A Universal Molecular Clock of Protein Folds and Its Power in Tracing the Early History of Aerobic Metabolism and Planet Oxygenation

Abstract
The standard molecular clock describes a constant rate of molecular evolution and provides a powerful framework for evolutionary timescales. Here, we describe the existence and implications of a molecular clock of folds, a universal recurrence in the discovery of new structures in the world of proteins. Using a phylogenomic structural census in hundreds of proteomes, we build phylogenies and time lines of domains at fold and fold superfamily levels of structural complexity. These time lines correlate approximately linearly with geological timescales and were here used to date two crucial events in life history, planet oxygenation and organism diversification. We first dissected the structures and functions of enzymes in simulated metabolic networks. The placement of anaerobic and aerobic enzymes in the time line revealed that aerobic metabolism emerged about 2.9 billion years (giga-annum; Ga) ago and expanded during a period of about 400 My, reaching what is known as the Great Oxidation Event.
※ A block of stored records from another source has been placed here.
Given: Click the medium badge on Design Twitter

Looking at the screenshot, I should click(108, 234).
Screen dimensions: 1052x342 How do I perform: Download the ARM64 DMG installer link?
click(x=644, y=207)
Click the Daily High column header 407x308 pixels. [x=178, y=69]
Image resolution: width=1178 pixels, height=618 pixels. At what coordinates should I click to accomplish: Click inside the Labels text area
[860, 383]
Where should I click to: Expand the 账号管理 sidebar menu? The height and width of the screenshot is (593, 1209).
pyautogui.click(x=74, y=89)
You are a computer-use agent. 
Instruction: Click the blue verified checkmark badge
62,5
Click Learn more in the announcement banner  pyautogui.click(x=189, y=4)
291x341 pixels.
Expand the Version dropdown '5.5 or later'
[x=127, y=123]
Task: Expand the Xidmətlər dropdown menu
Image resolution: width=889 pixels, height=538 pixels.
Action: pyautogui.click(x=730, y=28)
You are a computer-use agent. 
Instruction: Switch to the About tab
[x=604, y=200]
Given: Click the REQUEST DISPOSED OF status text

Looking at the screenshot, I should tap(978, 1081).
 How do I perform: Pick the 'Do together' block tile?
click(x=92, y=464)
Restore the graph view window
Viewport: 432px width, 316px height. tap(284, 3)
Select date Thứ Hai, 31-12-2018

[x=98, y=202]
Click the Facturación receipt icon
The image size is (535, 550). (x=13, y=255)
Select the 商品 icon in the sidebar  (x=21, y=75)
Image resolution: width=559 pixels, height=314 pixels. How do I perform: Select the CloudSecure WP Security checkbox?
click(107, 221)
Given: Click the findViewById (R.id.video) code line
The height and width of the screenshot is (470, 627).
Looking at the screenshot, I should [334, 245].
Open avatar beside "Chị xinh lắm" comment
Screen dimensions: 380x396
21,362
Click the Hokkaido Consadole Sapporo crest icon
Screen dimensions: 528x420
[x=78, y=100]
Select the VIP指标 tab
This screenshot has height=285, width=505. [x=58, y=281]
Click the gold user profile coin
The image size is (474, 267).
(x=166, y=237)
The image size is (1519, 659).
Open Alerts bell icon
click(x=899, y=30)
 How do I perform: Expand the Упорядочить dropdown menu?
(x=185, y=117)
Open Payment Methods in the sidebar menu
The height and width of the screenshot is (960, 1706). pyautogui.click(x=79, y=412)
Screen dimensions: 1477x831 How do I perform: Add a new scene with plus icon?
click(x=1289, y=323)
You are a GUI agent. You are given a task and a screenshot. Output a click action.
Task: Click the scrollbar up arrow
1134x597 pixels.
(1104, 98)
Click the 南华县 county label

During this period, enzymes recruited old and new folds for oxygen-mediated enzymatic activities. Remarkably, the first fold lost by a superkingdom disappeared in Archaea 2.6 Ga ago, within the span of oxygen rise, suggesting that oxygen also triggered diversification of life. The implications of a molecular clock of folds are many and important for the neutral theory of molecular evolution and for understanding the growth and diversity of the protein world. The clock also extends the standard concept that was specific to molecules and their timescales and turns it into a universal timescale-generating tool.